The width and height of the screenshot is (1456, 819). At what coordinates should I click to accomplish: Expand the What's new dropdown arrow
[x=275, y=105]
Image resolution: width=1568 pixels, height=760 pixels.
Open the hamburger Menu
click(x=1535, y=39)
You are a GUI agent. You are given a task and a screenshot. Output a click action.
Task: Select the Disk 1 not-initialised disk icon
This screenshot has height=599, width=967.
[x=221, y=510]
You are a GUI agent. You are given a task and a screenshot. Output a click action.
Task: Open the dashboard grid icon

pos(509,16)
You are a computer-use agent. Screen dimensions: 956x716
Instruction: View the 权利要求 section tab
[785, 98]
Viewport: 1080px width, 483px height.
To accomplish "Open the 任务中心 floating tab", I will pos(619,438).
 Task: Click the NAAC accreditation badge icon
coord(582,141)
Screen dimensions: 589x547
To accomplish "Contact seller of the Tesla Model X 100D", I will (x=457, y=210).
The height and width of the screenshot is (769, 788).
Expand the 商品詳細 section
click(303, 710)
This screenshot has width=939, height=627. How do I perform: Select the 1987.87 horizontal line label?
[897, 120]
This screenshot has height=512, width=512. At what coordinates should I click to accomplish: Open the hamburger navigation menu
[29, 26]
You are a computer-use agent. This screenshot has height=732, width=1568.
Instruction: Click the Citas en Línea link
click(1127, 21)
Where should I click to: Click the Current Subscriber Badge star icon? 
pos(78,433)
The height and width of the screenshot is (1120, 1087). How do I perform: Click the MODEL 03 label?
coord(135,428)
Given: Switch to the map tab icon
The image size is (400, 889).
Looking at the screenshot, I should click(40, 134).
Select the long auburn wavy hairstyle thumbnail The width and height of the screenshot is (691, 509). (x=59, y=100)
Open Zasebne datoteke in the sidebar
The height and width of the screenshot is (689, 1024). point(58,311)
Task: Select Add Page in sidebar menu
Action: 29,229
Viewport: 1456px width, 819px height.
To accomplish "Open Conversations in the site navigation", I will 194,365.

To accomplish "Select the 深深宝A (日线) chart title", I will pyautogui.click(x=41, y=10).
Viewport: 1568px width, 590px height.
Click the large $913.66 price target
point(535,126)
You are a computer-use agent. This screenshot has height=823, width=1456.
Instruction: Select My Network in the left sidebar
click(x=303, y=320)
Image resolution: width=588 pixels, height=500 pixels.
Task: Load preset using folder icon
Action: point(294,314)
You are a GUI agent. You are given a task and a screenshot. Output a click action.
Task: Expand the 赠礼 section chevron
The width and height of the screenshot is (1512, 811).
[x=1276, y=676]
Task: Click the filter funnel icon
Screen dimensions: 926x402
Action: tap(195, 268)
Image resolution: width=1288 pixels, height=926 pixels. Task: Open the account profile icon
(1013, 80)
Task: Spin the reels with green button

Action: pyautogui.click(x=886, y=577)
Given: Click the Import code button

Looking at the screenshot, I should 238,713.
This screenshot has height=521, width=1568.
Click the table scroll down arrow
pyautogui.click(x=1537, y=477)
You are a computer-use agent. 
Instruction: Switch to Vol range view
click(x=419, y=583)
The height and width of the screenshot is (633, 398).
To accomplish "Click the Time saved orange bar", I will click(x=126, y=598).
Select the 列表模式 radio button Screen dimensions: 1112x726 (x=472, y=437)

:::::

EXERCISE GOAL. Look through the material and say how many lines hold "agent". Give the number only.

SOLUTION TO THIS TASK. 7